Peptides, in particular oligopeptides, play an important role in the fields of health care, nutrition and cosmetics. Chemical synthesis is currently the most mature technique for the synthesis of peptides that range in length from 5 to 80 amino acids. Chemical synthesis is, however, expected to be more and more combined with enzyme-catalyzed synthesis, resulting in chemo-enzymatic approaches towards peptide synthesis. The racemization that hampers chemical synthesis can be prevented by forming the peptide bond enzymatically.

In the work in this thesis the bioprocess engineering aspects of a specific chemo-enzymatic peptide synthesis route are studied. In this route, an N-protected, C‑terminally activated amino acid is coupled with a C-protected amino acid nucleophile. The coupling step is catalyzed by Alcalase. The initial idea was to also enzymatically catalyze the activation of the amino acid, which is used in the coupling step, and to carry out the coupling and activation steps in one pot. In the work of Chapter 2 lipase B from Candida antarctica (CalB) and Alcalase were used as a model system for such a one-pot chemo-enzymatic peptide synthesis, in order to investigate the (in)compatibility between the two enzymes. The rate of activity loss of native and immobilized CalB in the absence and presence of native and immobilized Alcalase was calculated from the rate of triacetin hydrolysis. It was shown that native Alcalase degrades native CalB under aqueous conditions. Immobilization of both or either CalB or Alcalase onto macroporous beads, however, effectively prevented hydrolysis of CalB by Alcalase.

Due to the current impracticality of the enzyme-catalyzed activation step, the rest of the work in the thesis focuses on the Alcalase-catalyzed coupling step. The non-aqueous coupling in tetrahydrofuran (THF) of phenylalanine amide (Phe-NH2) and the carbamoylmethyl ester of phenylalanine (of which the amino group was benzyloxycarbonyl-protected, Z-Phe-OCam) was used as a model coupling reaction.

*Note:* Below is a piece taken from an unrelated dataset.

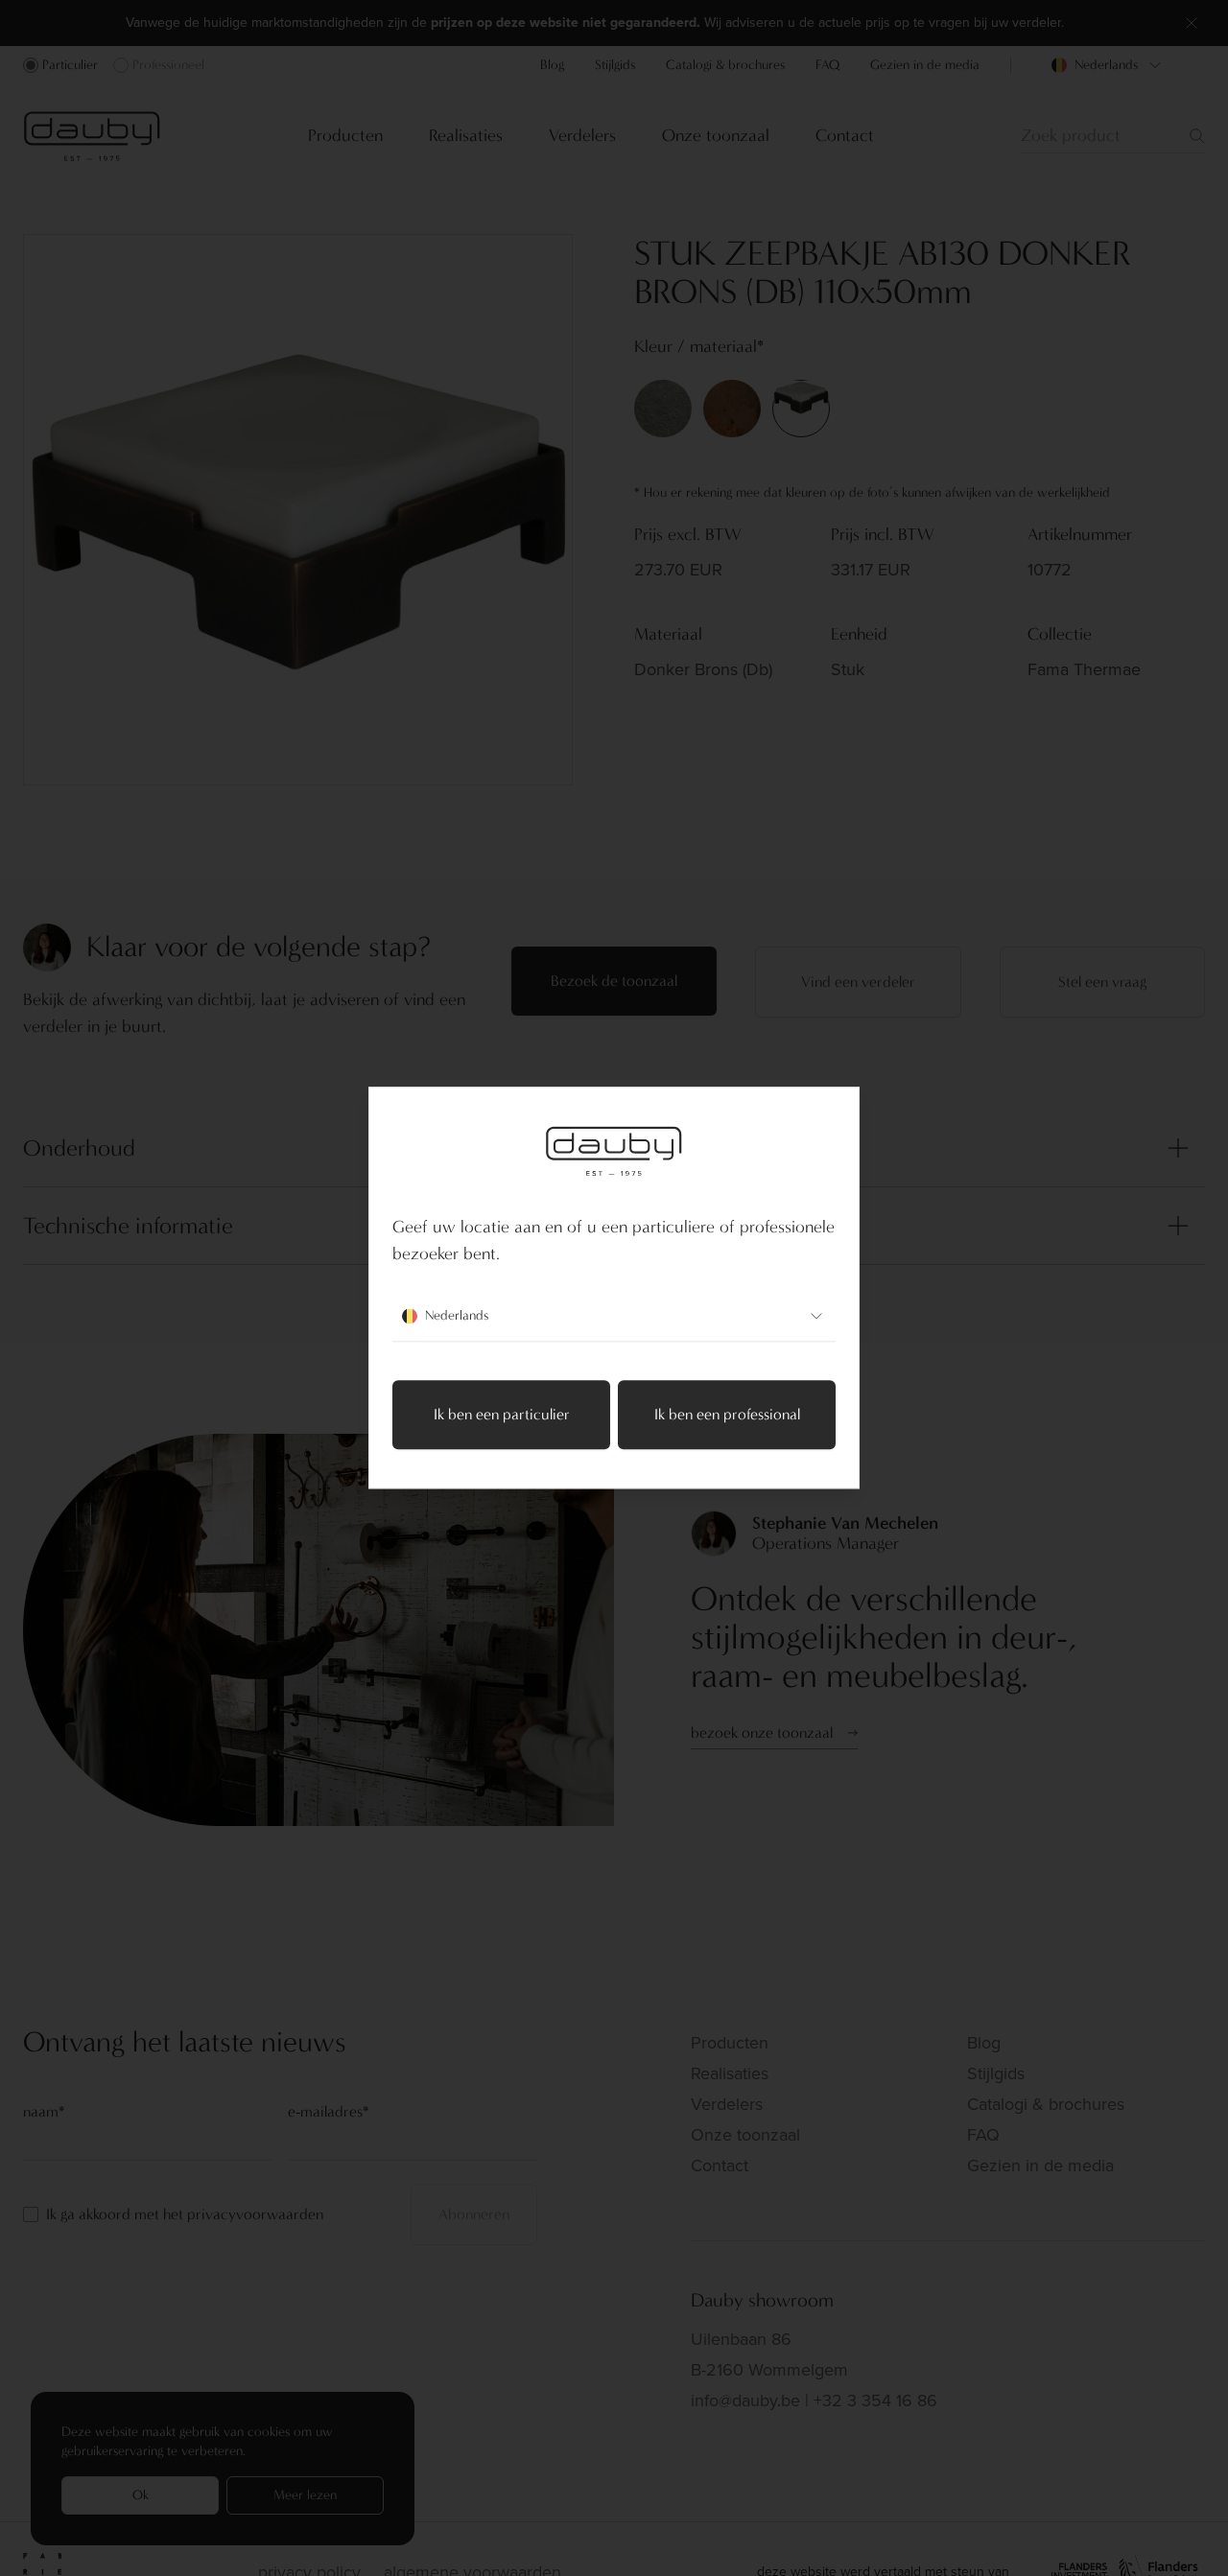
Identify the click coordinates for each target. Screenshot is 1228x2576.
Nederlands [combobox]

In protease-catalyzed peptide synthesis the availability of water is essential, as a compromise must be made between on the one hand the overall enzymatic activity and, on the other hand, the rate of product synthesis. Water is essential for enzyme activity, but at the same time causes hydrolytic side reactions. In the work of Chapter 3 the model coupling reaction was catalyzed by cross-linked enzyme aggregates of Alcalase optimized for use in organic media (Alcalase CLEA-OM) at a range of water activity (aw) values, including the coupling in the presence of molecular sieves (i.e. at very low aw values). The rate of peptide synthesis could not be increased by increasing awvalueswithout significantly increasing the rate of hydrolysis, i.e. without significantly decreasing the synthesis / hydrolysis (S/H) ratio. Hydrolysis (in the present system, only the activated substrate, not the dipeptide product, may be hydrolyzed) was found to dominate above aw ≈0.2.To prevent hydrolysis, the presence of molecular sieves was found to be necessary. Nevertheless, the use of molecular sieves over longer periods of time should be carefully considered as they may dehydrate and thereby inactivate the enzyme in time.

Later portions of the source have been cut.